Status: Assignment completed with all implementations and experiments finished.

📊 Validation Loss: 1.33 on TinyStories | 3.33508 on OpenWebText (Leaderboard)

This repository contains my complete implementation for CS336 Assignment 1, including a transformer-based language model built from scratch, BPE tokenizer, training infrastructure, and extensive experiments on model training and optimization.

📚 Documentation

📋 Overview

This assignment implements a complete language modeling pipeline with the following components:

  1. BPE Tokenizer (cs336_basics/bpe.py)

    • Byte-Pair Encoding training with configurable vocabulary size
    • Efficient encoding/decoding with regex-based pre-tokenization
  2. Transformer Architecture (cs336_basics/model.py)

    • Custom implementations: Linear, Embedding, RMSNorm
    • Rotary Position Embeddings (RoPE)
    • SwiGLU activation function
    • Multi-head causal self-attention with KV-cache support
    • Pre-norm decoder-only transformer blocks
  3. Training Infrastructure

  4. Text Generation (cs336_basics/generate.py)

    • Autoregressive generation with top-p (nucleus) sampling
    • KV-cache optimization for efficient inference
    • Generation testing and benchmarking (check_gen.py)
  5. Comprehensive Experiments (scripts/)

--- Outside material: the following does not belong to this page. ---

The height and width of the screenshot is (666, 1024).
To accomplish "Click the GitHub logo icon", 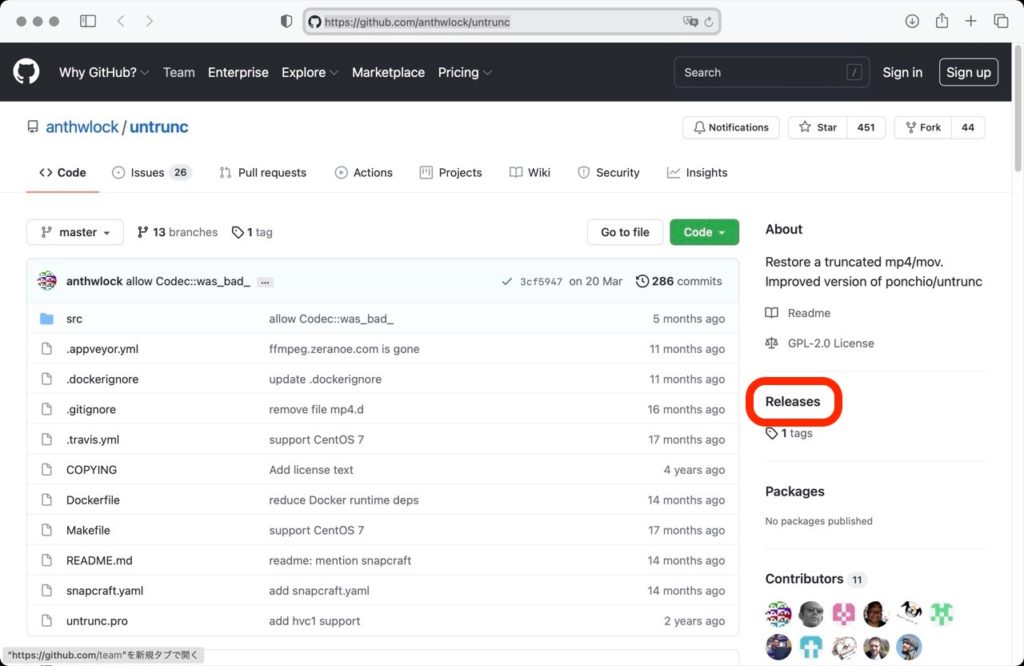I will coord(25,72).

    • Learning rate tuning on TinyStories and OpenWebText
    • Batch size optimization studies
    • Ablation studies: RoPE, RMSNorm, SwiGLU, Pre-norm
    • Cross-dataset training comparisons (main experiment)
    • Leaderboard submission experiments

📁 Project Structure

cs336_basics/
├── bpe.py              # BPE tokenizer implementation
├── model.py            # Transformer components (Linear, Embedding, RMSNorm, SwiGLU, RoPE, Attention, TransformerLM)
├── nn_utils.py         # Loss functions and utilities (cross_entropy, gradient_clipping)
├── optimizer.py        # SGD, AdamW, Muon optimizers
├── data.py             # Data loading utilities
├── generate.py         # Text generation with KV-cache
├── checkpoint.py       # Model checkpointing
├── logger.py           # Multi-backend logging (WandB, TensorBoard, SwanLab)
└── config.py           # Configuration dataclasses

train.py                # Main training script with Hydra config
train_muon.py          # Training with Muon optimizer
check_gen.py           # Generation testing and benchmarking

conf/                   # Hydra configuration files
scripts/                # Experiment scripts
data_utils/             # Data downloading and tokenization scripts
docs/                   # Implementation notes (extracted from assignment PDF)

🚀 Setup

Environment

We use uv for environment management. Install it via:

pip install uv
# or
brew install uv

Run any Python file with automatic environment setup:

uv run <python_file_path>

Testing

Run all unit tests:

uv run pytest

Run specific test categories:

uv run pytest -k test_linear
uv run pytest -k test_bpe
uv run pytest -k test_transformer

Data Setup

Download TinyStories and OpenWebText datasets:

bash data_utils/download_dataset.sh

Data structure:

data/
├── TinyStoriesV2-GPT4-train.txt  (2.1G)
├── TinyStoriesV2-GPT4-valid.txt  (21M)
├── owt_train.txt                  (11G)
└── owt_valid.txt                  (277M)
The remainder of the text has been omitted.